2. This would be classified as fraud because employees are intentionally deceiving the company, they are receiving benefits, and the firm is harmed
3. One obvious control for this application is for the resort to formally adopt a policy prohibiting employees from receiving booking commissions when they double as travel agents-or perhaps pay them small, fixed bonuses for such work instead of full commissions. The resort should also maintain a current list of approved travel agencies, and use this list before paying booking commissions. It may also be cost effective for managers to handle non-approved agency commissions on an exceptions basis. For example, each month before paying commissions to such agencies, the resort might obtain a printout of unrecognized firms and contact each of them for verification.

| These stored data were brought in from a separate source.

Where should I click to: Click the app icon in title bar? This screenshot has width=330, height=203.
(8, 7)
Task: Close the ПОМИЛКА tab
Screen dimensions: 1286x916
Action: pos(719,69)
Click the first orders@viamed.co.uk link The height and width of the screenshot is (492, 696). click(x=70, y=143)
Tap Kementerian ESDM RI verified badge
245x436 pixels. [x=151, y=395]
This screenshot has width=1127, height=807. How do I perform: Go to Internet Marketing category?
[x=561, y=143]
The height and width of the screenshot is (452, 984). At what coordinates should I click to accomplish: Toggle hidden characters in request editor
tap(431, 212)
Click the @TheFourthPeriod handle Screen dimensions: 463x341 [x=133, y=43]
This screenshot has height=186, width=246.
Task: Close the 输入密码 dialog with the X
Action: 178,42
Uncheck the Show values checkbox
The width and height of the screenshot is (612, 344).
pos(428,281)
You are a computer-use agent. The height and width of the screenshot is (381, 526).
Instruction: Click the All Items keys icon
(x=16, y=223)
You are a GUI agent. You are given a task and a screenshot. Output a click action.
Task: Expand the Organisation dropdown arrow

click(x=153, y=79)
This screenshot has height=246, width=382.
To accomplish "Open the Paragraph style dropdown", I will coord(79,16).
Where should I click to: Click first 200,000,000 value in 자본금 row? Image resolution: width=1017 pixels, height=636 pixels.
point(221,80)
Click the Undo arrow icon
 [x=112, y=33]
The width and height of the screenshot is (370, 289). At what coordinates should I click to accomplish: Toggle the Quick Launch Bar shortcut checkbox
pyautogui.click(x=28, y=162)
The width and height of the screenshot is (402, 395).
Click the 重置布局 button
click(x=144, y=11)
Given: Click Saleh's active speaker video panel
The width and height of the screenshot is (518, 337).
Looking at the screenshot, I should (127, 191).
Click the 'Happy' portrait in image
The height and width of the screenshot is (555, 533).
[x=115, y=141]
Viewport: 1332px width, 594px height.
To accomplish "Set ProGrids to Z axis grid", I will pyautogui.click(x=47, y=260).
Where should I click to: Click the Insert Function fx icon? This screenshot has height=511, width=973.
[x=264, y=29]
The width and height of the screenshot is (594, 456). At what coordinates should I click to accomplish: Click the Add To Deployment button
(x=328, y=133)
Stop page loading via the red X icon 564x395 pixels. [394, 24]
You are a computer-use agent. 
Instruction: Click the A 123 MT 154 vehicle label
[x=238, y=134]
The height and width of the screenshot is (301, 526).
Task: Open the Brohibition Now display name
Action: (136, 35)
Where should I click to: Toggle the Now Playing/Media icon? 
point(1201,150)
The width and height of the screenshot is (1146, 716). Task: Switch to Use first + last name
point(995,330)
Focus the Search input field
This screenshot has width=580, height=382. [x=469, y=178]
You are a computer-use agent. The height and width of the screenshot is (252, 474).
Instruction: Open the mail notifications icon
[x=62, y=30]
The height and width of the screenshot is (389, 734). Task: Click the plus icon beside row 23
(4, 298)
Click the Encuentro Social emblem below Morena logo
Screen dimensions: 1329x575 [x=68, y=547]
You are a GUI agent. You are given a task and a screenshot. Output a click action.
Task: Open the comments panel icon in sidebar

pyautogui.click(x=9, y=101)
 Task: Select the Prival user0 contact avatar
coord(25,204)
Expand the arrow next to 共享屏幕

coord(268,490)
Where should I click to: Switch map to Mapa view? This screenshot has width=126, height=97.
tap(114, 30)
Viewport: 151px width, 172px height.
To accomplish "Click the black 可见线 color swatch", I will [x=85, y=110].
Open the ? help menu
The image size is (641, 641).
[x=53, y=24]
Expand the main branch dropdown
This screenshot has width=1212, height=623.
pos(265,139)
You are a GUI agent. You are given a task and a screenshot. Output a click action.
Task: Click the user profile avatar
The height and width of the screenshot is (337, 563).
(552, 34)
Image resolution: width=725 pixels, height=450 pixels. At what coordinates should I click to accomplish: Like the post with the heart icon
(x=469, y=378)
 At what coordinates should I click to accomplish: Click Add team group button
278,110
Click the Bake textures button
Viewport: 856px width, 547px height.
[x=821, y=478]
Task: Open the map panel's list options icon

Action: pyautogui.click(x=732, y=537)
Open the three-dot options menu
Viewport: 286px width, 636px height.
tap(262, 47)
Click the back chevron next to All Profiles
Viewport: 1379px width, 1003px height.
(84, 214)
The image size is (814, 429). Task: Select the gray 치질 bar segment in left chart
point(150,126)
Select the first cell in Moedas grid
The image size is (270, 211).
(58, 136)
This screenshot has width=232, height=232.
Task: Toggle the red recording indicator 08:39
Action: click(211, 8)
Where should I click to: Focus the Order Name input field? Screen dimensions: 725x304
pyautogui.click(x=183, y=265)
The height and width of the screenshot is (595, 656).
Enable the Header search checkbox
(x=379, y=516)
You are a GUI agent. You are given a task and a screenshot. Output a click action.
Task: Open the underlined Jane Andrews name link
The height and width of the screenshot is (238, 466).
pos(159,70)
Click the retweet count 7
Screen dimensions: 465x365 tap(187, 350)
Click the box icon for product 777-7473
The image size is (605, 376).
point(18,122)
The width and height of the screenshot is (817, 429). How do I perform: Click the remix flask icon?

4. Classification will depend on the controls that students identify. Using the first example above, any “policy” is intended to be a preventive control. Notice that the content of the policy is to segregate duties, which is itself a preventive control. The last example in #2 (above) would be a detective control. Students also might suggest training for employees at this resort so that they learn how management expects them to behave in the future, which would be an example of a corrective control.
5. The lack of accountability is critical to this fraud because it is the resort's policy of paying unverified travel agencies booking commissions that enables this deception to continue. It is not clear that the resort should change its policy (e.g., it may not be cost effective to do so). However, this seems unlikely. Catching and disciplining one employee may also act as a deterrent to others.